··· SOURCE RECORDS

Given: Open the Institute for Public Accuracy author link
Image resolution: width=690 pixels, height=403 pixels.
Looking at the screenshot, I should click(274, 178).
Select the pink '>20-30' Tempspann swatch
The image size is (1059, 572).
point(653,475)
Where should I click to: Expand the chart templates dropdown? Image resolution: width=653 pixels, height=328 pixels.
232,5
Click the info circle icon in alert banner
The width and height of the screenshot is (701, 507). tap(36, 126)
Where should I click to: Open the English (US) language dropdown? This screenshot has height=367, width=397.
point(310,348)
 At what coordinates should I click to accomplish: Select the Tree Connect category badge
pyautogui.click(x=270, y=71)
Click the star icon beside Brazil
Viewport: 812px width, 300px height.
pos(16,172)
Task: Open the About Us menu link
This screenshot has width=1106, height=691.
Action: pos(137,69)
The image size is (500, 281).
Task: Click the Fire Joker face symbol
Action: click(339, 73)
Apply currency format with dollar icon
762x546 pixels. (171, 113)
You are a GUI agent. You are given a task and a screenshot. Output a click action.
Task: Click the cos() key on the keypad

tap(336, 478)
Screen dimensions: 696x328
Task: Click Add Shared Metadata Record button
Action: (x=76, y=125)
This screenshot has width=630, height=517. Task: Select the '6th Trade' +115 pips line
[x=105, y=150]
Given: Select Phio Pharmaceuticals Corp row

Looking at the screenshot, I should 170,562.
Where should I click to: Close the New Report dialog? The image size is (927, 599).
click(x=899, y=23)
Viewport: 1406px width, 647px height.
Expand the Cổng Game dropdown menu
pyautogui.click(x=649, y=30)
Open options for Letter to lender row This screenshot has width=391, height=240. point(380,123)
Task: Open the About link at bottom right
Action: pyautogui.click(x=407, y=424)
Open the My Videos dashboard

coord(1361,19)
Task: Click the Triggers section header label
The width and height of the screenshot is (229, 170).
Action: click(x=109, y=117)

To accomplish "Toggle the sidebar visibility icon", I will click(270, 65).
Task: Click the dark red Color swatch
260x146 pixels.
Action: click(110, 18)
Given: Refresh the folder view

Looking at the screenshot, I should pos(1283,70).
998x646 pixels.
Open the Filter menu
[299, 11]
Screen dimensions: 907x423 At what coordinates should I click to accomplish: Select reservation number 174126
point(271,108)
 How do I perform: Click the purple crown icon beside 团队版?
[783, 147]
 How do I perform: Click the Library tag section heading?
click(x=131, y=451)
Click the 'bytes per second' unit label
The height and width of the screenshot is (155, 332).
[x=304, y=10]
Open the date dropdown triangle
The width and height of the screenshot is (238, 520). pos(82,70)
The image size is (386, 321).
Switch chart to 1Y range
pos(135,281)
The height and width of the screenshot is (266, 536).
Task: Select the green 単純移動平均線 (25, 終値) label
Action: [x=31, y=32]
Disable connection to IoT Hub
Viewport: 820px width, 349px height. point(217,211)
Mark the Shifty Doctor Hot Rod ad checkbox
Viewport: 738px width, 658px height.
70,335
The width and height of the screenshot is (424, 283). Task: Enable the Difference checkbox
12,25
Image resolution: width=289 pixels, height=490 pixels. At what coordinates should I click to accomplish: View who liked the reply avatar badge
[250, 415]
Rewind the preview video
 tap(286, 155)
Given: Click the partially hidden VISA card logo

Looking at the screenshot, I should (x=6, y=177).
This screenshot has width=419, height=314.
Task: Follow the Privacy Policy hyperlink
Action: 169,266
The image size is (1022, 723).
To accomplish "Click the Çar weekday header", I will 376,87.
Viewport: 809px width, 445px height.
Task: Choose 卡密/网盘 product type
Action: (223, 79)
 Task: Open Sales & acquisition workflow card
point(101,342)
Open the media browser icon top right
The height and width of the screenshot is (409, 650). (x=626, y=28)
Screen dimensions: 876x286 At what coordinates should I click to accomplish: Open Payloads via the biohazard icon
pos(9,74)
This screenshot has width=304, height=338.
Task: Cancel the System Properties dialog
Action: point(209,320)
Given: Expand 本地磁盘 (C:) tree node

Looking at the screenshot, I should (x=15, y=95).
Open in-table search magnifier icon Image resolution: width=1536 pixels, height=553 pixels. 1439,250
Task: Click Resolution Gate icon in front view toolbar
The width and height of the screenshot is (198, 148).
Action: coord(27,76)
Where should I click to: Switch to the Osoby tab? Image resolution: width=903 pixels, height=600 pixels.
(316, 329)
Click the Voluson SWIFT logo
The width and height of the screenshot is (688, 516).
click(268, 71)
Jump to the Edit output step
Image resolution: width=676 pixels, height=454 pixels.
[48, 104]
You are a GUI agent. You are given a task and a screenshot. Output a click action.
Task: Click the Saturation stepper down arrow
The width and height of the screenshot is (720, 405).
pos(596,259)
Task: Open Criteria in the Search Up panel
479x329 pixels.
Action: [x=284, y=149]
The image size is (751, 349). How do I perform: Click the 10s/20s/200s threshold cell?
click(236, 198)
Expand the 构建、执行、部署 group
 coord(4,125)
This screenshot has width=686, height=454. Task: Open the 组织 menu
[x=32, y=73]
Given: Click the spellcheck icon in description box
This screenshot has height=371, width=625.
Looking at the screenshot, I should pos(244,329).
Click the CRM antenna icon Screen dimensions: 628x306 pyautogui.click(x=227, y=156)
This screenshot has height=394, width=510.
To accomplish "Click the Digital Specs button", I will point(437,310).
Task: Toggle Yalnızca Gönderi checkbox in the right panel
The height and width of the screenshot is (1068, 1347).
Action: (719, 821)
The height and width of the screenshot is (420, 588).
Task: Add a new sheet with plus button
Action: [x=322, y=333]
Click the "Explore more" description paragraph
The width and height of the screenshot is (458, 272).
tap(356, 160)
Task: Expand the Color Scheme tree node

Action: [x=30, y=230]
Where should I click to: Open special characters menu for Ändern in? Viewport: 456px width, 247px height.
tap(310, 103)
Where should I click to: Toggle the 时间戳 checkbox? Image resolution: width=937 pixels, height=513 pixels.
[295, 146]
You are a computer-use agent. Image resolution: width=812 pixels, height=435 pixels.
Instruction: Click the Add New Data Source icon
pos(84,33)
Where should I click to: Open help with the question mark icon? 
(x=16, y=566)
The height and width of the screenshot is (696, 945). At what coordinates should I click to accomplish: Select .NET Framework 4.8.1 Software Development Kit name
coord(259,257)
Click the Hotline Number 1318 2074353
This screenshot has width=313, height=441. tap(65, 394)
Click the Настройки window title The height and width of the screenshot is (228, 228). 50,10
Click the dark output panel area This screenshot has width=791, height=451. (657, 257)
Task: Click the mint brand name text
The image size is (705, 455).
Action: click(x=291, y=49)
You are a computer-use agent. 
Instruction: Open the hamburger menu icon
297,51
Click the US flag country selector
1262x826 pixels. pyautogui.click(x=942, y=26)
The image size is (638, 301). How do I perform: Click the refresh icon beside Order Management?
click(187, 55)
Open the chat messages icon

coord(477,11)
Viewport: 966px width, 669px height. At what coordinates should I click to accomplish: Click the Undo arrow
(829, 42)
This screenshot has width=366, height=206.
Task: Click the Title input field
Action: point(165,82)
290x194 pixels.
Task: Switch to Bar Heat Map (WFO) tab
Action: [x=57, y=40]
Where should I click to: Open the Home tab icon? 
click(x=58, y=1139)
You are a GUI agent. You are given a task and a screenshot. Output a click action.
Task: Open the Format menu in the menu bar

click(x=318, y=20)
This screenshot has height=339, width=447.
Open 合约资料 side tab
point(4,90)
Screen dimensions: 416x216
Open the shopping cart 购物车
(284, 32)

······

[REQUIRED WORK]
Consider the entries above and return each line with the string "panel".

[OUTPUT FOR THIS EXERCISE]
Task: Open Criteria in the Search Up panel
Task: Toggle Yalnızca Gönderi checkbox in the right panel
Click the dark output panel area This screenshot has width=791, height=451. (657, 257)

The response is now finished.